ABD ve İran Kurtarıcı, Türkiye İşgalci Öyle mi?

Cumhuriyet’in dış politika yazarı tescilli şebbiha Ceyda Karan Irak’a gidip Musul operasyonu hakkında kaleme aldığı yazı dizisinde sözde Iraklı vatanseverlerin ağzından Türkiye’ye yönelik tehditler döşemiş!

HAKSÖZ-HABER

Daha önce de Beşşar Esed rejiminin katliamlarını, vahşetini meşrulaştırma gayretleriyle öne çıkan ve bu uğurda Şam yollarına düşen Ceyda Karan şimdi de Bağdat’a gidip tüm gruplarıyla Irak halkının ABD-İran destekli İbadi rejiminin arkasında saf tuttuğuna şahitlik etmiş!

Ceyda Karan’ın Cumhuriyet gazetesinde 3 Kasım Perşembe günü başlayan yazı dizisi Irak’ta IŞİD’den başka hiçbir sorun bulunmadığı ve adeta tüm halk kesimlerinin Türkiye karşıtlığı üzerinde ittifak ettikleri tezi üzerine bina edilmiş. Yazı dizisinin ayrıca Iraklıların ağzından bolca Türkiye’ye yönelik tehditler içerdiği de görülmekte.

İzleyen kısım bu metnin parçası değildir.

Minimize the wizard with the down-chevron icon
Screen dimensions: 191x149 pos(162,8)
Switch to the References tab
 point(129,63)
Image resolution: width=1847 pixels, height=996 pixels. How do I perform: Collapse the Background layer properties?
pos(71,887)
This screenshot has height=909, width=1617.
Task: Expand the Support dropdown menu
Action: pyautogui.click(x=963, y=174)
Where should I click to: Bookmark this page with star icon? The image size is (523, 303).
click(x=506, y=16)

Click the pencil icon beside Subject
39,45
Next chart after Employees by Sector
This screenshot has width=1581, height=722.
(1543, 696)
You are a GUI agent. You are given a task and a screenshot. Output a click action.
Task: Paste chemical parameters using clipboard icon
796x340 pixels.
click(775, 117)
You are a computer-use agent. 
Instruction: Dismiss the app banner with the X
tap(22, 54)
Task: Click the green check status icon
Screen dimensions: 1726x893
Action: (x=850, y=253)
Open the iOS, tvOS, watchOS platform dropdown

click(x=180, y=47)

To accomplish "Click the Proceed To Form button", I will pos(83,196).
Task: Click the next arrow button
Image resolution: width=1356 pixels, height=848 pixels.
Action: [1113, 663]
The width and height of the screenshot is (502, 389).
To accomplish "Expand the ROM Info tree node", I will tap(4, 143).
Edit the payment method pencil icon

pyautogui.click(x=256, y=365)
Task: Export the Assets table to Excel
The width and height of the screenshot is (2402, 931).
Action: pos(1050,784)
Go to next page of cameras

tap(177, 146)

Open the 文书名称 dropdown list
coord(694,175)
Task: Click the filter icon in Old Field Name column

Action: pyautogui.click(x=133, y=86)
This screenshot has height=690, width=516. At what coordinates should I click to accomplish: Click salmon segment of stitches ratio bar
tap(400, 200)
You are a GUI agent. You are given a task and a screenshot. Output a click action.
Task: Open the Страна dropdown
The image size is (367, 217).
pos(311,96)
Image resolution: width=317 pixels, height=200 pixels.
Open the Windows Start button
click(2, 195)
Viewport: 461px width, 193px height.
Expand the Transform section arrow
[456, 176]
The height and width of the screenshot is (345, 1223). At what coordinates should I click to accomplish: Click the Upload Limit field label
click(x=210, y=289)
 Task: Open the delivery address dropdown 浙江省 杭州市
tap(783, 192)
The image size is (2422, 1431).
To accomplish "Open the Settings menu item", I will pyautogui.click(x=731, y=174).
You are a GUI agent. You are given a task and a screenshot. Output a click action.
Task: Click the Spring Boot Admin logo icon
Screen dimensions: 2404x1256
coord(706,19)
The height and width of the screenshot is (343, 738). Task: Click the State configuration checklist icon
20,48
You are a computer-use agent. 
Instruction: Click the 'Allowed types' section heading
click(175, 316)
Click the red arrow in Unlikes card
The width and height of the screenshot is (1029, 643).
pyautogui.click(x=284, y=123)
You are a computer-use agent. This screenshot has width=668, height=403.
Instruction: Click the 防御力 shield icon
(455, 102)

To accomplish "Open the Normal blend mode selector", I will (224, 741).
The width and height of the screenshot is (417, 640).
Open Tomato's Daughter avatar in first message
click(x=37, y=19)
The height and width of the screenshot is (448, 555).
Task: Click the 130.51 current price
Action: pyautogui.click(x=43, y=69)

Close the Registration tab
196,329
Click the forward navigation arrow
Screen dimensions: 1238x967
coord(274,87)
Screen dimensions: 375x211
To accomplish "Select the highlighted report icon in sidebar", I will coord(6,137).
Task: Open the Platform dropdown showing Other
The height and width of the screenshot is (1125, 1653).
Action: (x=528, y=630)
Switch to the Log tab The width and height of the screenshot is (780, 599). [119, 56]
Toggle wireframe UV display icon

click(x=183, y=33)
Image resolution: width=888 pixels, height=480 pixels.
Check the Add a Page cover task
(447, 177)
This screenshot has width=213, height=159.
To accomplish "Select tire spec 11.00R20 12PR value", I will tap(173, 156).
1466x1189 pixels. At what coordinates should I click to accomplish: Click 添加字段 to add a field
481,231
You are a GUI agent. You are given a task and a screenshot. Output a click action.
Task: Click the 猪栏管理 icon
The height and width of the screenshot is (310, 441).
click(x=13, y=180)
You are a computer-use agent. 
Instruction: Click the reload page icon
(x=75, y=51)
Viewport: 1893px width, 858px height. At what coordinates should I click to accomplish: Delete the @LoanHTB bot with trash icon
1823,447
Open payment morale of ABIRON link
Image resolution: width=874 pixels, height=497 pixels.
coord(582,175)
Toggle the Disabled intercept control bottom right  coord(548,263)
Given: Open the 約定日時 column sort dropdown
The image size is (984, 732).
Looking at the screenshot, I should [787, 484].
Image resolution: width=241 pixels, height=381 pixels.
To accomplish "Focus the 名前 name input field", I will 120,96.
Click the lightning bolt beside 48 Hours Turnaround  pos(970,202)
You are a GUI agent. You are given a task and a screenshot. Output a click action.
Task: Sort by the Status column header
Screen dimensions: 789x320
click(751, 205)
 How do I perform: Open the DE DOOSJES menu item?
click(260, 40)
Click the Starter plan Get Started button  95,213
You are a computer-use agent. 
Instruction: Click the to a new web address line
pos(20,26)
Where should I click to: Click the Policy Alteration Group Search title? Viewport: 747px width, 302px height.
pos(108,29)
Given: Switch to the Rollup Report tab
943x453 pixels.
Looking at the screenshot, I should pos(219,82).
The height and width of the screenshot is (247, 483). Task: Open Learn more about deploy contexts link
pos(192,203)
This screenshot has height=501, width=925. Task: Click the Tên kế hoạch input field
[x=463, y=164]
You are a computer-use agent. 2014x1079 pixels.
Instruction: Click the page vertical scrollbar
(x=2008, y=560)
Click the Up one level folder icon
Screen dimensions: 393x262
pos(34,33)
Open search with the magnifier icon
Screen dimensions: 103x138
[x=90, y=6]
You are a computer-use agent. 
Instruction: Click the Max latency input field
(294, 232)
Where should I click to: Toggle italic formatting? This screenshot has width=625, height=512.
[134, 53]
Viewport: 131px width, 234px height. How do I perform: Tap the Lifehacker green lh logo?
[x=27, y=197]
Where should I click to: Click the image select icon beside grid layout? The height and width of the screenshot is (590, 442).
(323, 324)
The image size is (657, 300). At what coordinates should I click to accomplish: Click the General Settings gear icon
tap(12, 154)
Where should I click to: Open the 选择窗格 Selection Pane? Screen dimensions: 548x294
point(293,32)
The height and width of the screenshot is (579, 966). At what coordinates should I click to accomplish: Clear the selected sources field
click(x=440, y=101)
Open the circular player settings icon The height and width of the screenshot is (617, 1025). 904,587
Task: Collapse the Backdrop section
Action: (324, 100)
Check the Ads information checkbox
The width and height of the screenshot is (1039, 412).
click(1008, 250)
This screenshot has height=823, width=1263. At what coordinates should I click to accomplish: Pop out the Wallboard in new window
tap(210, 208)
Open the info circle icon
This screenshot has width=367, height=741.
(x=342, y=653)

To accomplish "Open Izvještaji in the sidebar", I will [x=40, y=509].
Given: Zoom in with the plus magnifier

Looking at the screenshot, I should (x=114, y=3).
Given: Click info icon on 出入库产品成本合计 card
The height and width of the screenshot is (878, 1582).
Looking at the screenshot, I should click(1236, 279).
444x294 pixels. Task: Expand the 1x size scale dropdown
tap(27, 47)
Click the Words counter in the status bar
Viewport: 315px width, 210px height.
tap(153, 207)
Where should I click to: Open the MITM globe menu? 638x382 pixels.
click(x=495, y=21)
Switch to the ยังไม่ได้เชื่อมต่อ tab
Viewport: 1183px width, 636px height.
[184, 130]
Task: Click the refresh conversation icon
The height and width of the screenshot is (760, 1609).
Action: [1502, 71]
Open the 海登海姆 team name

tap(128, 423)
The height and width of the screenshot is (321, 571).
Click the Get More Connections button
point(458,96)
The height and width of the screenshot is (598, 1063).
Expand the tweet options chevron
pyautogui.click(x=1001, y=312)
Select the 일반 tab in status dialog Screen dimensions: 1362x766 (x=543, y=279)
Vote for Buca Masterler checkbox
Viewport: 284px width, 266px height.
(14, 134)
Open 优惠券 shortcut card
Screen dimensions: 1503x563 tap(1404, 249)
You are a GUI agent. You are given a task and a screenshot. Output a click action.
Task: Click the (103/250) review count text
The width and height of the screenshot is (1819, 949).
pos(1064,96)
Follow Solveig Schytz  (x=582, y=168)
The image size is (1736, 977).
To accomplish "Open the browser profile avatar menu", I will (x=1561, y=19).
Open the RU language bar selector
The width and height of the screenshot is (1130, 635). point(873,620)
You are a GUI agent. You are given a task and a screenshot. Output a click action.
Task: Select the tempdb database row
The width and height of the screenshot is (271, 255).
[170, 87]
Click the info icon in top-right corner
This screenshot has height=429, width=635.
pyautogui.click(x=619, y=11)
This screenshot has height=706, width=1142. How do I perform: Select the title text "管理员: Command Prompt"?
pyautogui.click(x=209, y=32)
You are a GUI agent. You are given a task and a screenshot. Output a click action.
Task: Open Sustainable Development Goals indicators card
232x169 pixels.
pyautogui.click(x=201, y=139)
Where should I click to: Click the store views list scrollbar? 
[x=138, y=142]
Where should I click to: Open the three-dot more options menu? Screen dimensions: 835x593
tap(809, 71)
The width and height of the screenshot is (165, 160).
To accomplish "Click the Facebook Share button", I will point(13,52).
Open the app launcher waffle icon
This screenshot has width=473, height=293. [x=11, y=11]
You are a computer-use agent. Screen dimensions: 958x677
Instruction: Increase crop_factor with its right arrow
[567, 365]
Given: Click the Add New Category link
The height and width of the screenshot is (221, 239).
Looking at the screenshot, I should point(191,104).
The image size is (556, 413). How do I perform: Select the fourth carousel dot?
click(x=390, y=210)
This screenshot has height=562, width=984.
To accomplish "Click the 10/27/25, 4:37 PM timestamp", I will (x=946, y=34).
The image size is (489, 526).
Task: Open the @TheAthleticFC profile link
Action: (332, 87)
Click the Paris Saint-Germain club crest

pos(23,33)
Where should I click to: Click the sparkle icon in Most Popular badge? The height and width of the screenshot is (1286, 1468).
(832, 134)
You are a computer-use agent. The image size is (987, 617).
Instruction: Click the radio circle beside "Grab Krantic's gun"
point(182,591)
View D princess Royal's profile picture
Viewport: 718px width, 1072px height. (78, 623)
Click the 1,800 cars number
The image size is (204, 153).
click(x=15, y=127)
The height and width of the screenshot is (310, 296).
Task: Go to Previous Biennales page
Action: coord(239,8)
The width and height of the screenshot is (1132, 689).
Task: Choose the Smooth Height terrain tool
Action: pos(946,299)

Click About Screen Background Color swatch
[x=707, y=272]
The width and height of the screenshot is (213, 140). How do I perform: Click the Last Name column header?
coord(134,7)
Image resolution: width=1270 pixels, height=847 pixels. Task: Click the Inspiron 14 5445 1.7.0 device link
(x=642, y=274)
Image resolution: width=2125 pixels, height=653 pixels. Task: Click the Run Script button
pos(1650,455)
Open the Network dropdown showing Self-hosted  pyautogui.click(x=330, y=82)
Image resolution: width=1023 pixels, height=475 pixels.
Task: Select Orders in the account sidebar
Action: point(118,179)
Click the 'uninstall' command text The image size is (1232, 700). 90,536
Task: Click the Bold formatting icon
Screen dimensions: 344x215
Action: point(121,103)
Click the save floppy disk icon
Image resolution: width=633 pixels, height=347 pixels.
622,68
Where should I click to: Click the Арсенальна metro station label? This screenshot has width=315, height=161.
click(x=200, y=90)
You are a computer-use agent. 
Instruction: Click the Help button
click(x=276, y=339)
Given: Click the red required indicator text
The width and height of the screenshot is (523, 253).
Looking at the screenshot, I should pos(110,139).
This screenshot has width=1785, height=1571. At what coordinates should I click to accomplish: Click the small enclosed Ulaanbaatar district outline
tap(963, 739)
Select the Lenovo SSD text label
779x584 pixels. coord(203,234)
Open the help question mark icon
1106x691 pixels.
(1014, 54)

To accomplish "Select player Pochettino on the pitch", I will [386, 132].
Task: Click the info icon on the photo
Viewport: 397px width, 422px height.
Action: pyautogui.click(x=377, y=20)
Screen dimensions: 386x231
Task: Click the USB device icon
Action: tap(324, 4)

İlginç yazı dizisi ilk gün şu paragrafla başlıyor ve “başı neyse sonu da o” sözünü hak eder şekilde devam ediyor: 

“… Türkiye’yi yöneten siyasi akıl, maalesef güneyinde ciddi ‘nefret tohumları’ ekmekle iştigal ediyor. AKP rejiminin Ortadoğu’da açıkça mezhepçi pozisyon almasından bu yana gittikçe derinleşen bir kriz hali bu. “Herkes bize düşman” motto’suyla toprak genişletme hayaliyle yanıp tutuşanların sahadaki durumun ayırdında olduklarını hiç zannetmiyorum. Tıpkı Suriye’de kurulan hayaller ve toslanılan hakikatlerde olduğu gibi...Pazar akşamüzeri geldiğim Bağdat’ta özellikle Türkmenleri merkezine alacak şekilde her kesimle konuşuyorum. Türkiye’ye karşı adeta ‘duygusal bir seferberlik’ havası hakim. Irak Başbakanı Haydar el İbadi’nin en son "Türkiye ile savaşmak, karşı karşıya gelmek istemiyoruz. Ancak karşı karşı gelmemiz halinde, buna da hazırız. O zaman (Türkiye'yi) düşman olarak nitelendirir, ona göre muamele ederiz” sözlerinin altı hiç de boş değil. Diğer yandan İbadi’nin “Irak'ın işgali, Türkiye'nin parçalanmasına neden olur... " sözleri hakikaten çok ürkütücü. Bağdat’ta gazetemiz Cumhuriyet’e yönelik saldırıdan hemen herkesin haberi varken, şu soru yöneltiliyor: “Türkiye’ye ne oluyor, Saddam gibi diktatörlük mü tesis ediliyor. Türkiye nereye gidiyor..”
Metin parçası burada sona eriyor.